I am looking for students to work with me on a few usecases and projects described below. If you have strong coding experience in C/C++/Python/Java, and have take the first course in database management systems, you may send a cover letter and a CV/resume to scidataspace at gmail dot com.
As scientists struggle with increasingly larger amounts of data, it is natural to host data within a data management system that simplifies operations on data, provides guarantees on performance and correctness, and enables analyses. Relational database management systems have long been applied to scientific omputing, but increasingly have been found inefficient for scientific computing. Our goal is to invent new principles for data management that are more suitable for scientific computing and innovatively apply existing principles (the basis for relational DBMSs) to scientific computing.

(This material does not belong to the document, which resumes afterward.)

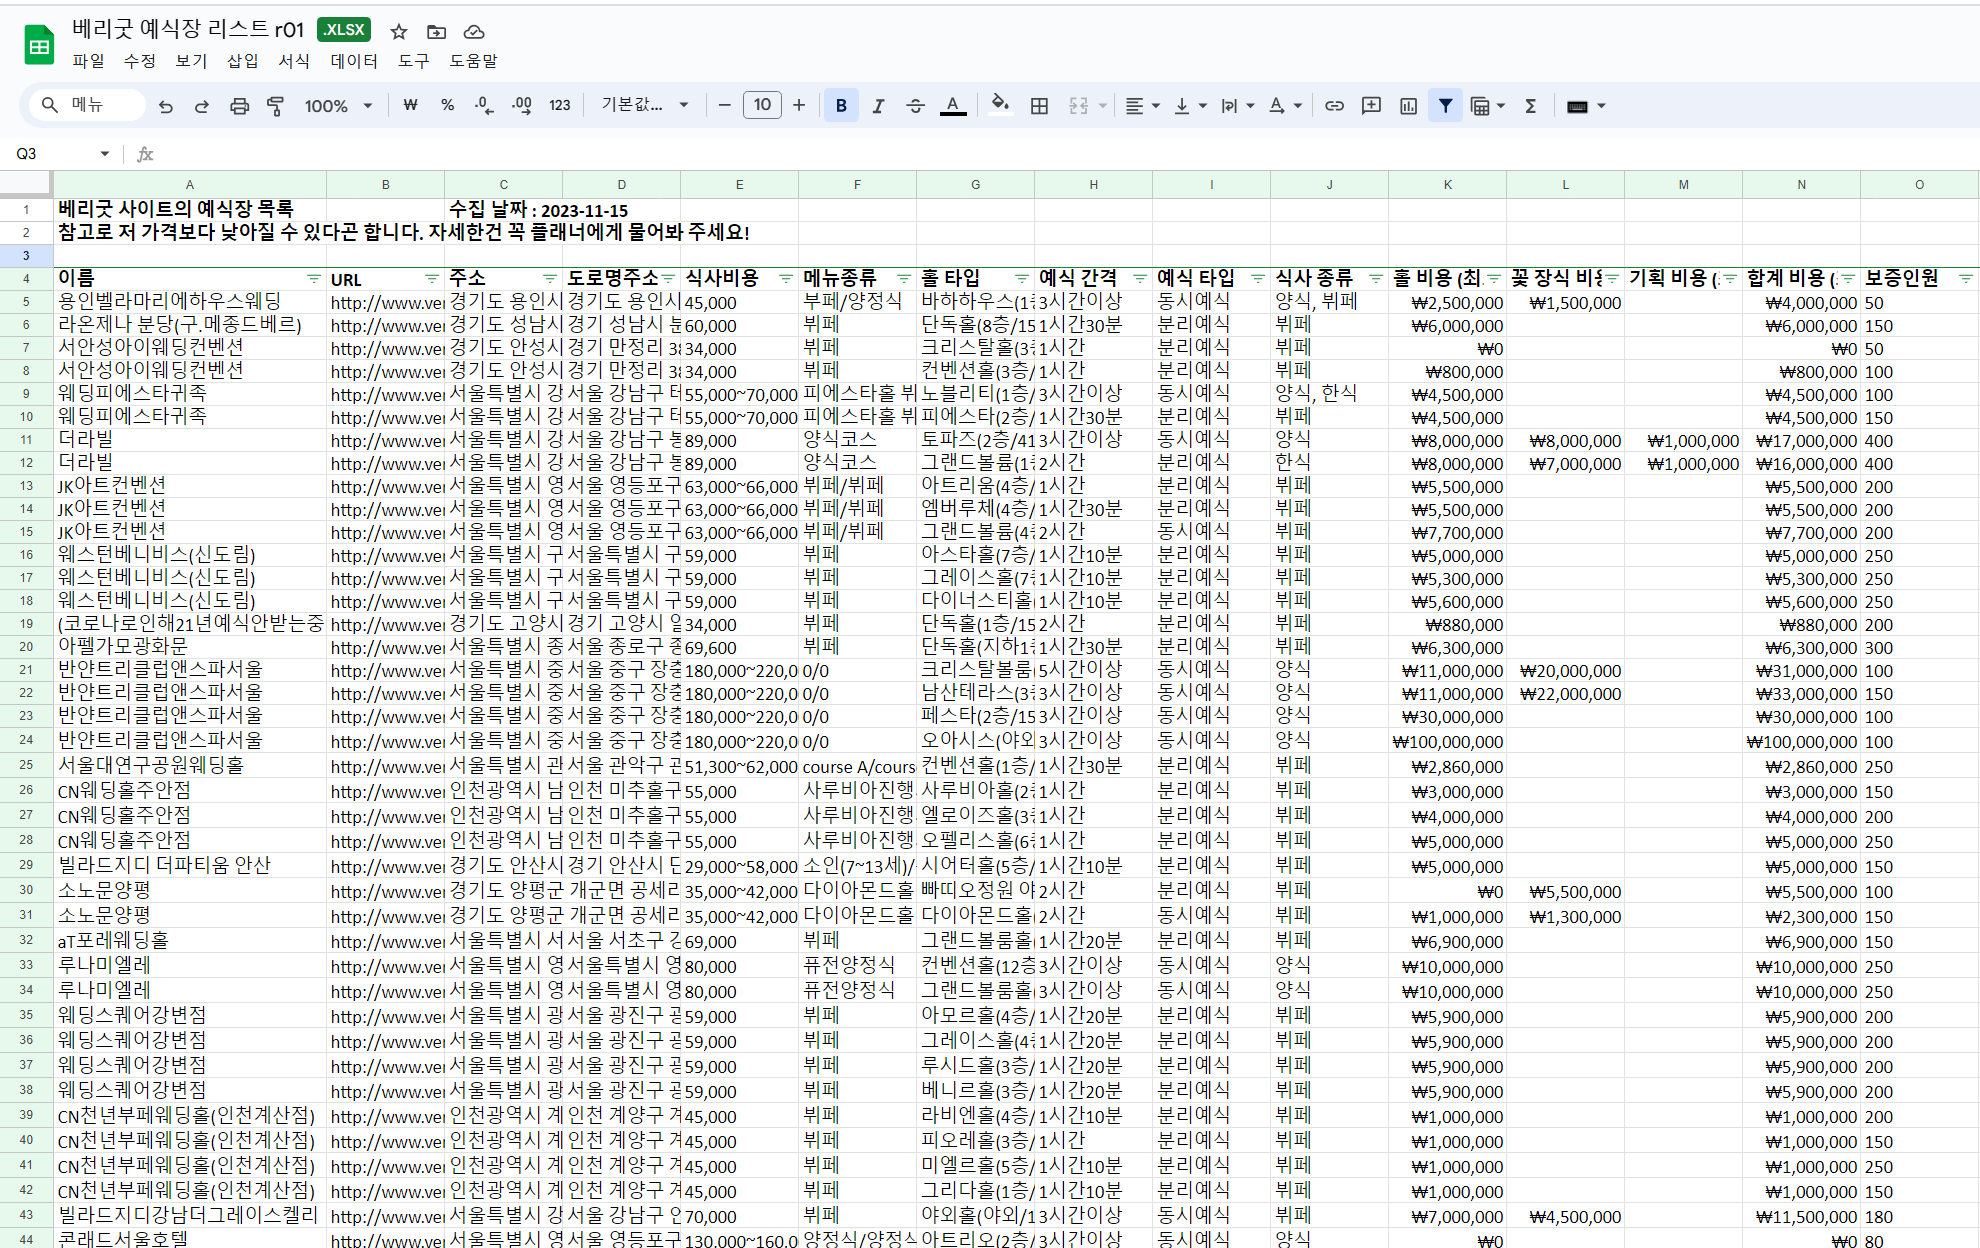This screenshot has width=1980, height=1248.
Task: Open the 데이터 menu
Action: coord(354,61)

Based on the science usecase and performance needs, we determine how to efficiently adapt existing data models for scientific computing, such as:
- relational data model,
- array data model,
- heirarchical data model (file-systems).
- graph data model, and
- key-value data model,
Please see our publications for details.
UseCases
PLENARIO: AN URBAN DATA CYBERINFRASTRUCTURE
The cyberinfrastructure, technologies, and tools used to make the rich set of urban open data available were designed primarily to support the analysis of individual data sets rather than exploring relationships among many data sets. Consequently, urban scientists lack the tools and infrastructure to fully harness urban data for their research. Plenario, is a new platform for accessing, combining, downloading, and visualizing datasets released by city, county, state, and federal governments. Currently in alpha, the Plenario prototype exploits the fact that the bulk of published urban data sets share the attributes of location and time. By integrating data across multiple data sources, for specific time periods, for specific geographic areas, Plenario enables scientists to apply the tools of mathematics and computation to better understand urban challenges, ranging from youth violence and crime to graduate rates to employment and economic decline and revitalization.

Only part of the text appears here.